Oh, I almost forgot the most interesting part of my flight physical, the location. There are not very many doctors that perform the exams required by the FAA (I am going to assume it is because of the amount of paperwork involved), so I didn't have too many choices. I chose the guy closest to me. When I arrived at his office I walked in and immediately felt like I had walked through a time warp. Everything was from the 70's. The chairs, the counters, the carpet, everything! I almost stepped back outside to see if the rest of the world jumped back in time too. As I progressed from the waiting room to the back area, it was even more apparent that this office needed an update. Nothing was electronic, there were not even computers anywhere that I could see. They had weird wooden benches between counter tops that you sat on. I even passed through a secondary waiting room that had orange shag carpet and wood paneled walls. By the time I left, I really was convinced that everything outside the office would be 1970's as well.

I haven't written for a few days, but I have been flying a lot. Since I last wrote 10 days ago I have been up 5 times and will go again today if the rain passes.

We have mainly been working on landings. Obviously this is an important part of flying a plane and I am not sure why I can't seem to get it right consistently. I have landed a couple of pretty good landings, but I have also had a quite a few not so good landings. My approach is getting better every time. I have been able to get a pretty good stabilized approach in most of my recent landings. However, when it comes time to flare I am either to fast or too slow. Today my goal is to do two really good landings before we quit.

We have also really been working on slow flight recently.
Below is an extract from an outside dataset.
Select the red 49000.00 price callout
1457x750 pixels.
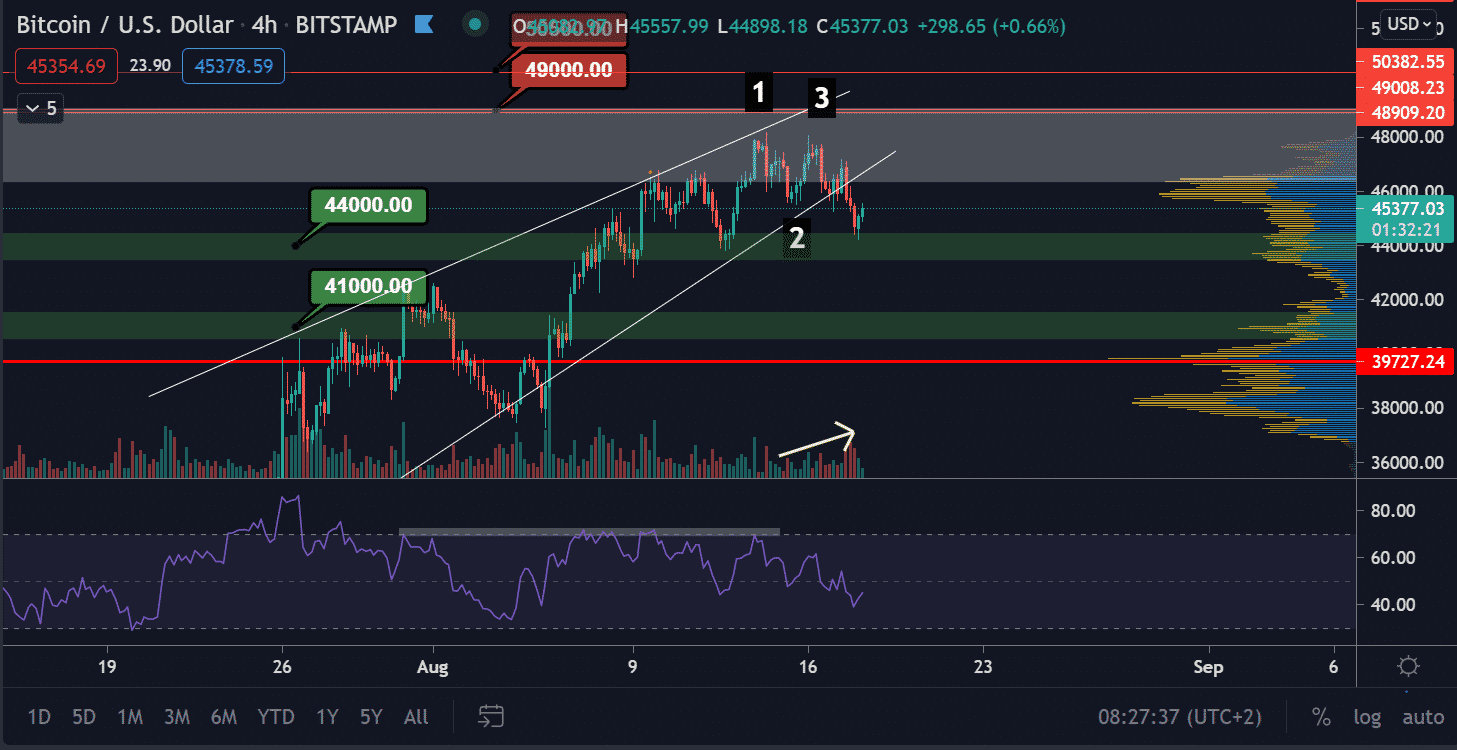tap(569, 71)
I actually kind of like slow flight, it gives you the sensation of floating, especially on a windy day. In the plane I am training in (Piper Cherokee 140) slow flight is maintaining an airspeed of 50kts and cruising around. I am not sure what I find so interesting about slow flight, but it is probably one of my favorite maneuvers to do at this point.

I am also liking steep turns (banks of 45 degrees). I actually have trouble sticking to the no more than 30 degree bank rule on most days. After talking to my dad this week I realized why. Most of my flying time was riding behind him in his airplane. He says that he almost always banks at higher than 30 degrees bank (granted his plane is an aerobatic plane) but this would explain why 30 degrees seems so small to me, and 45 seems much more fun :)
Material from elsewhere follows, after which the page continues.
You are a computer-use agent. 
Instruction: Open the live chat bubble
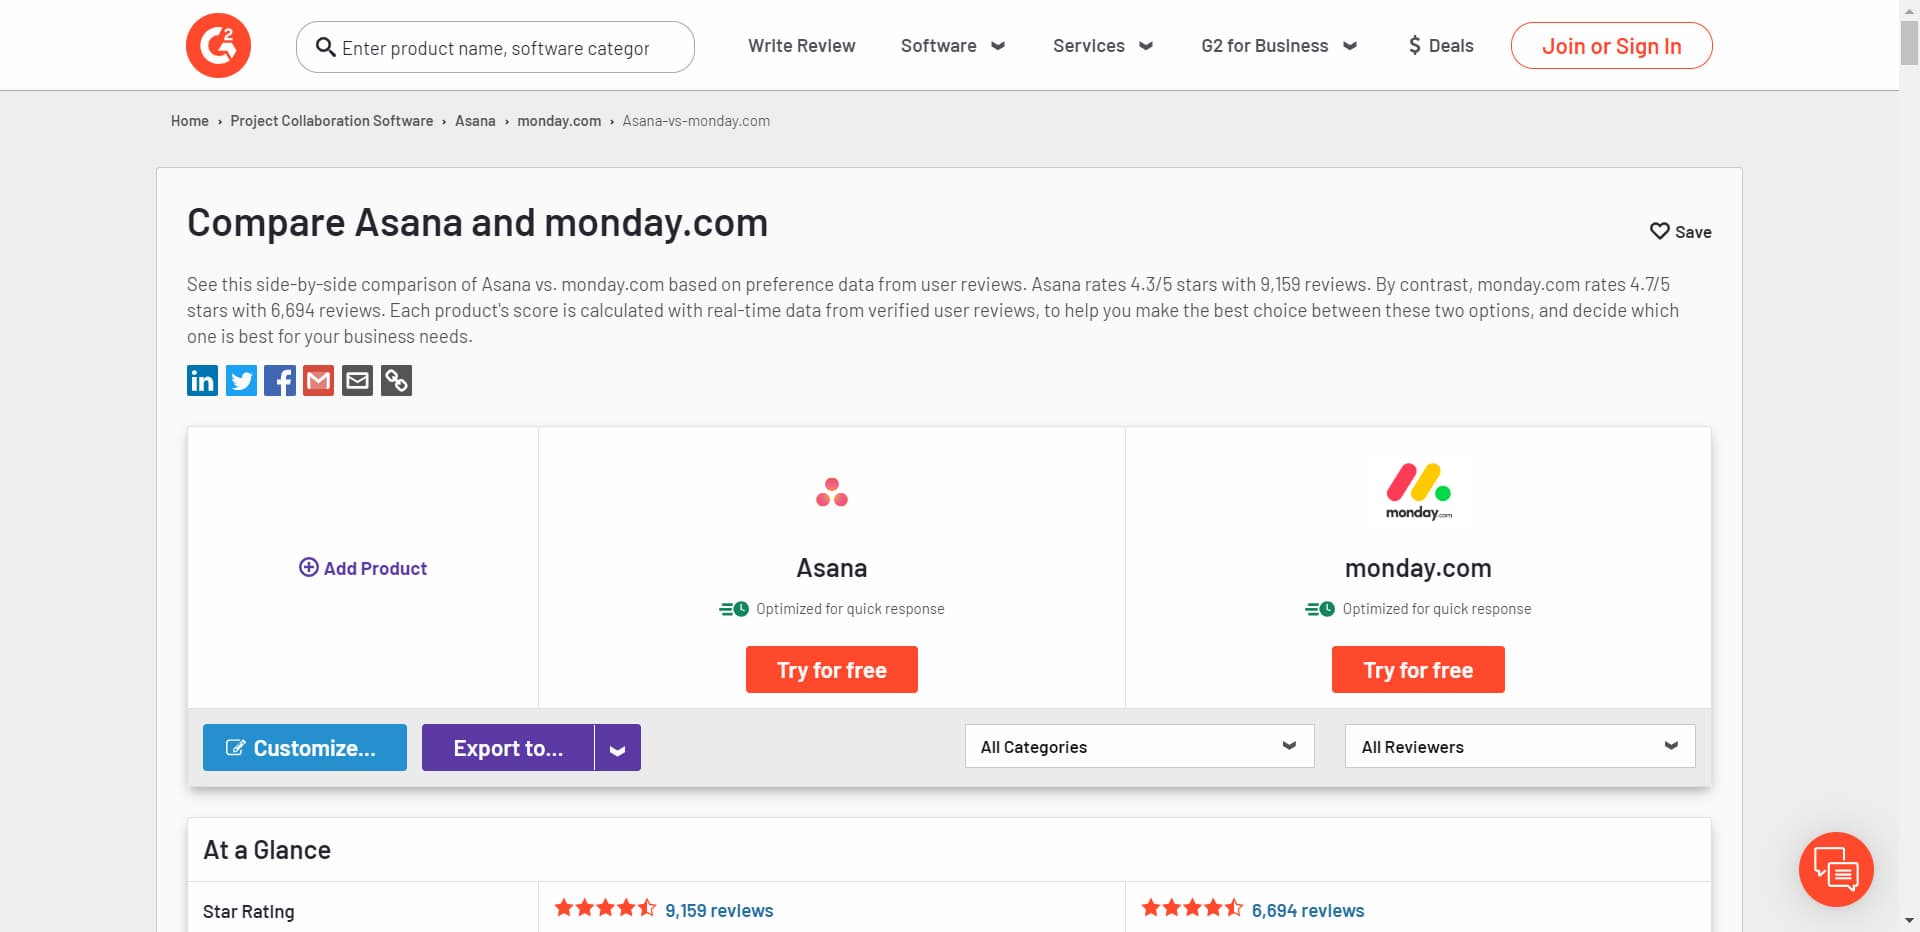click(x=1835, y=869)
Keep those fingers crossed for no rain, I wanna go flying this afternoon.


5:34 PM Monday, August 2, 2010

Today, I struggled. Today, I felt uncomfortable behind the yoke. Today, I was discouraged. I still love flying, but today had me questioning whether or not I should be flying. As the adage goes, if you fall off the horse get back on and keep riding, so I go back up at 0700 tomorrow.

Today, we did do some ground maneuvers which went ok. Turns around a point and s-turns. The object of turns around a point is to keep equidistant from the point on all sides of a 360 degree turn. The wind wasn't too bad today, but I did not keep equidistant from it very well. It was my first try and the science makes sense to me, but the execution is lacking. S-turns, I felt, went pretty well. The object of the s-turn is to keep two 180 degree turns with an equal radius. Wings are level each time you cross your reference road (a road running perpendicular to the wind). I think I got this one pretty well. It wasn't perfect, but for a first try I almost made the turn both times.
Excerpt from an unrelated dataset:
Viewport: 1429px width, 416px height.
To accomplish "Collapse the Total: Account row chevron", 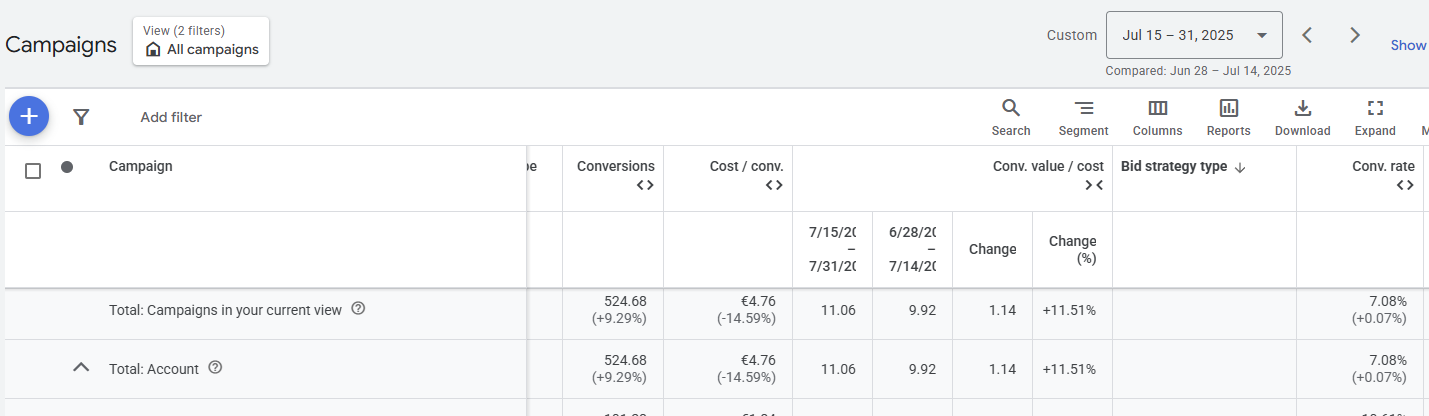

We did a bit more foggles work, boo foggles. I don't feel like that went well at all today. I was having a lot of trouble holding headings and altitude. My mind was all over the place. I need to work on concentrating on the tasks at hand during each stage of flight instead of trying to be ahead to the next step.

I do feel like landings went better today. We only did two, but on the second one I felt I almost had it. I might see if we can spend a day working on just landings in the near future because that seems to be where my mental hang-up is. I guess I feel that if I can't land the plane, then, I probably shouldn't be learning to fly the plane.